さて、DRC(コンゴ民主主義共和国)は今でも国連軍が常駐しているが、いまだに紛争が絶えないのは資源を巡る各国の思惑が渦巻いているからだ。政治的にも反政府軍の存在は無視できないようだ。
実はDRCやルワンダには、搾取を続けた西欧列強の侵略主義の歴史があることを、忘れてはならない。人類史に残るルワンダの大量虐殺事件は1974年にルワンダで起こった。しかし史上最悪の植民地支配を続けた宗主国ベルギーによるレオポルド3世時代には、3000万人の大量殺戮が起こされたと報告されている。これほどまでに熾烈な歴史の中で地下資源があまりにも豊富であることからDRCへの陰に隠れた資源戦争がくすぶっているのである。
タンタルは、DRC及びその周辺国の生産が多いことから、紛争鉱物の対象となっている。

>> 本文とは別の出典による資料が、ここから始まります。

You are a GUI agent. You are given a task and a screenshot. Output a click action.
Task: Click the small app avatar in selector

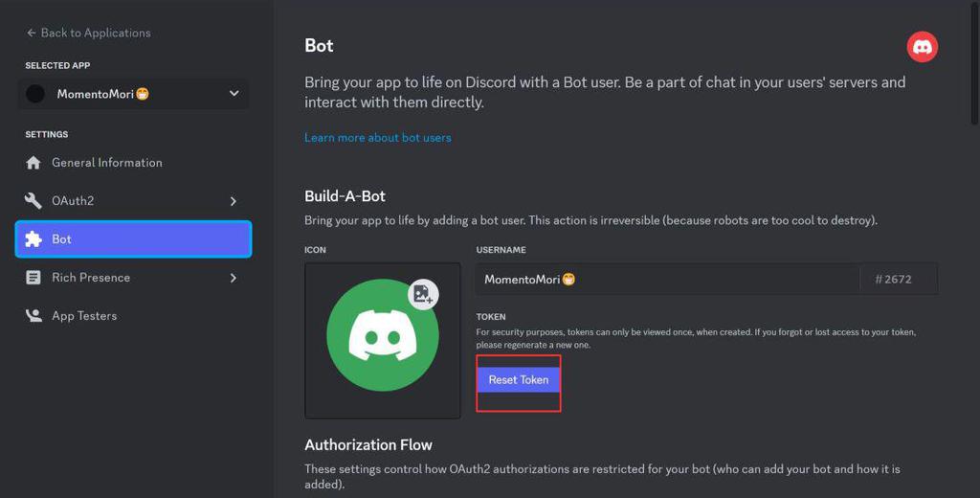35,94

米国では、2010年にDRC及びその周辺国で生産される紛争鉱物(錫、タンタル、タングステン、金)の使用の有無を調査し、情報公開義務を課すドッド・フランク法第1502条が可決された。
これはあくまでアメリカの法律における定義であり、EUやOECDでは、その定義が異なるのだが、アメリカの金融法が全世界の取引に影響が及ぶので、無視するわけにはいかない。少し前までは中国やインドは気にしなかったが、グローバル時代の今ではそうもいかなくなった。その結果、コンフリクトミネラル(紛争鉱物)という言葉が独り歩きするようになり、紛争地域で人権侵害、環境破壊、汚職など、不正に関わる組織の資金源となっている鉱物を指すようになった。

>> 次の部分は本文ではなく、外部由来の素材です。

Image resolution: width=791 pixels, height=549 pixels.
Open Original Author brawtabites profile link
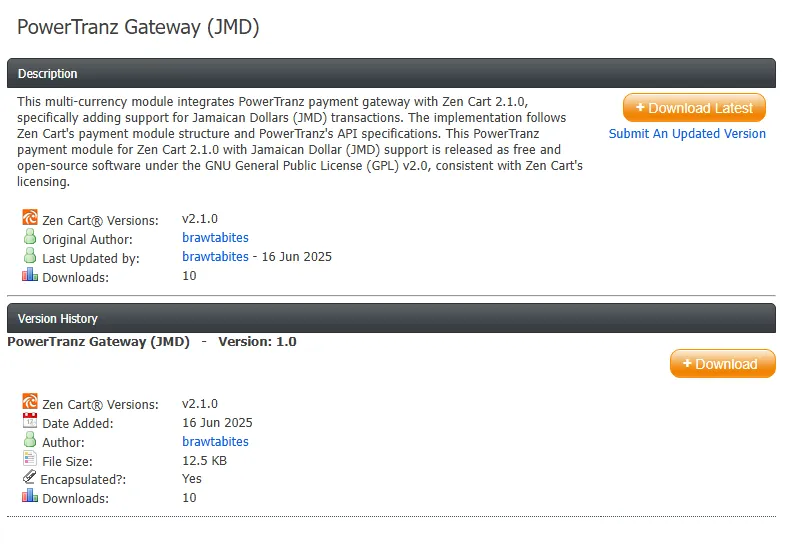(x=215, y=238)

「紛争鉱物」という言葉は、何となく我々日本人には嫌なイメージがつきまとうので「さわらぬ神にたたりなし」とばかりにこの地域にはあまり近づきたくもないので、できるだけ安全圏から最低限必要な数量だけを扱おうとする傾向があるようだ。
しかし、筆者自身はかつてこれらのレアメタルで大火傷をした経験があるので、2016年にルワンダに駐在員事務所を設置してタンタルやタングステンや錫の安定供給体制を確立することにした。現在、日本人駐在員の山田耕平氏が家族とともにルワンダのキガリで生活をしているが、この話題は別の機会にぜひ投稿する予定である。

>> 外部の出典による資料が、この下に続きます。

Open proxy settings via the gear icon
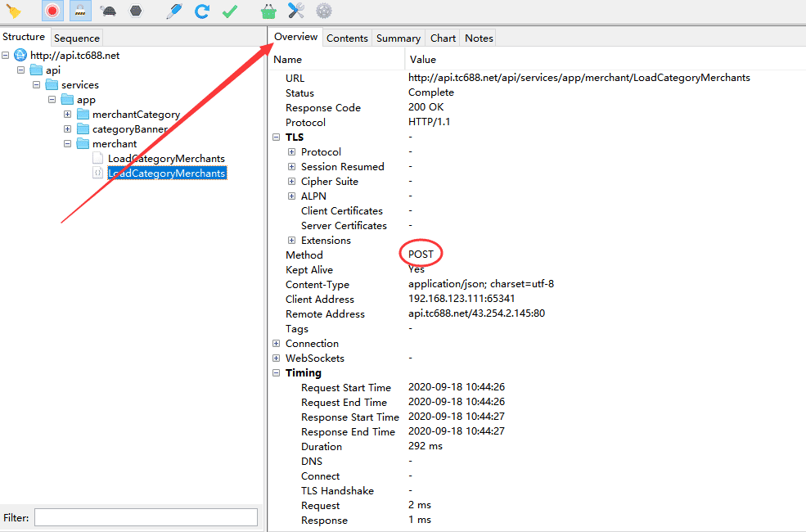 pos(324,11)
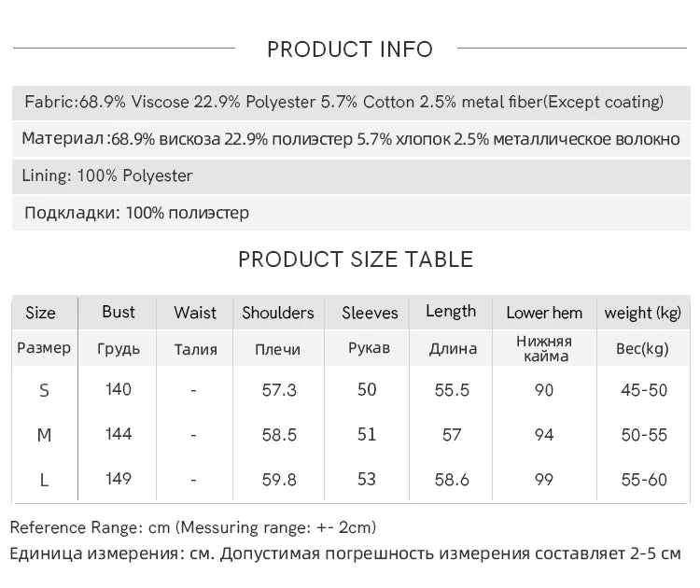
Task: Click bust value 144 for size M
Action: [x=119, y=434]
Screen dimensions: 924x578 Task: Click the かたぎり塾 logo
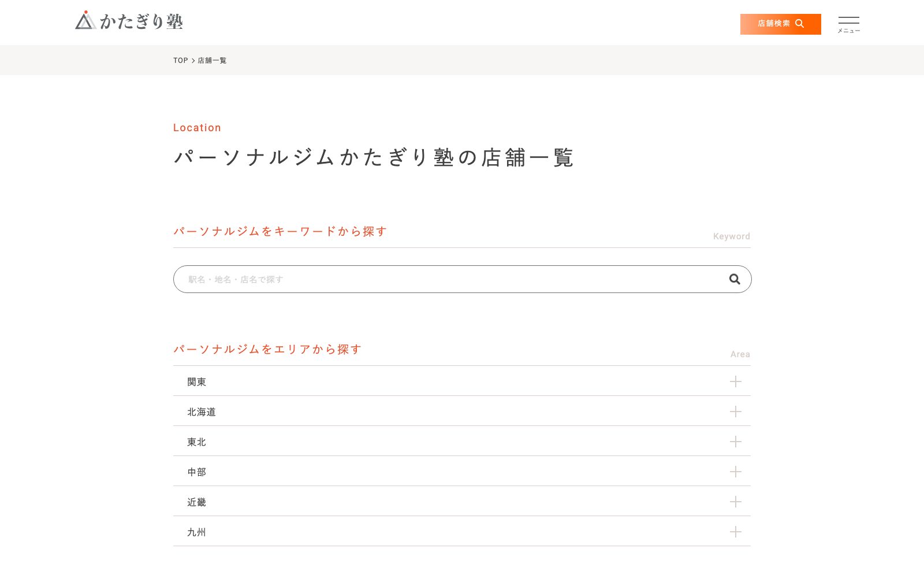pyautogui.click(x=129, y=21)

災害は忘れたころにやってくると言うが、20年前のタンタル事件を紹介したい。実は、タンタルは、ITバブルの時に30ドル前後の相場が370ドル/Lbまで高騰したことがある。そのころには日本企業がアフリカ(DRC)からの供給ルートがなかったので、宗主国のベルギーや英国やオランダ経由で手当てしていた。ロンドンのメタル雑誌の相場を無批判に信じて欧州トレーダーのいわれるままに買わされていたのが実態であった。